Saluran tersebut juga diduga hanya meliput klaim Israel tentang serangan genosida tersebut dan awalnya tidak menyiarkan atau menerbitkan bantahan Hamas, apalagi kesaksian penduduk Palestina yang terkena dampak serangan tersebut.
Al-Arabiya menunjukkan bias serupa terhadap ISIS setelah kelompok teror terkenal itu menyerbu Mosul, kota terbesar kedua di Irak, pada bulan Juni 2014.
Manajer Umum Abdul Rahman Al-Rashid memerintahkan saluran tersebut untuk menyebut teroris ISIS sebagai “revolusioner suku” saat melaporkan invasi Mosul. Saluran tersebut juga secara keliru mengklaim bahwa ratusan ribu penduduk Mosul melarikan diri dari kota tersebut sebagai tanggapan atas pemboman oleh tentara Irak, bukan sebagai tanggapan atas serangan dan perebutan kota Mosul oleh ISIS. Kelompok teror tersebut merebut Mosul dengan bantuan senjata, peralatan, dan dana yang disediakan oleh AS, Arab Saudi, dan Pemerintah Daerah Kurdistan Irak.
Sejak tanggal 7 Oktober 2023 hingga saat ini, dengan dukungan Amerika dan Eropa, tentara Israel terus melanjutkan genosida penduduk Palestina di Jalur Gaza dan juga melakukan serangan di berbagai kawasan di Tepi Barat. Pesawat tempur Israel mengebom kawasan di sekitar rumah sakit, gedung, apartemen, dan rumah penduduk sipil Palestina. Israel juga mencegah dan memblokade masuknya air, makanan, obat-obatan, dan bahan bakar ke Jalur Gaza.

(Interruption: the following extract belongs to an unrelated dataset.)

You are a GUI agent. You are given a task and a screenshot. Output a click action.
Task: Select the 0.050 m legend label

Israel terus menerus melakukan kejahatan kemanusiaan dan pelanggaran terhadap hukum humaniter internasional. Penduduk Palestina di Jalur Gaza hidup dalam kondisi kemanusiaan dan Kesehatan yang memprihatinkan.
Kementerian Kesehatan Palestina di Gaza, pada Kamis (19/09), mengumumkan bahwa jumlah korban jiwa akibat pemboman Israel di Jalur Gaza sejak 7 Oktober 2023 lalu telah meningkat menjadi sekitar 41.272 orang dan 95.551 lainnya mengalami luka-luka, di mana mayoritas korban korban jiwa pemboman Israel adalah anak-anak dan perempuan. Lebih 10.000 orang dinyatakan hilang, di tengah kerusakan besar-besaran pada bidang kesehatan dan infrastruktur, serta krisis kelaparan yang merenggut nyawa puluhan anak-anak.

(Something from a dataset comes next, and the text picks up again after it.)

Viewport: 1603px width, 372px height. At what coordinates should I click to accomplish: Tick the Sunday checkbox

Berdasarkan laporan pihak berwenang Jalur Gaza dan organisasi internasional, sekitar 90 persen atau sekitar 1,9 juta penduduk Palestina di Jalur Gaza terpaksa harus mengungsi setelah kehilangan tempat tinggal dan penghidupan akibat pemboman Israel.
Sementara itu, kekejaman Israel juga meningkat di Tepi Barat termasuk Yerusalem timur, di mana 708 penduduk Palestina dibunuh Israel, termasuk 146 anak-anak, sejak 7 Oktober 2023. Lebih 5.600 penduduk Palestina terluka akibat kekerasan dan kejahatan tentara dan pemukim ilegal Israel.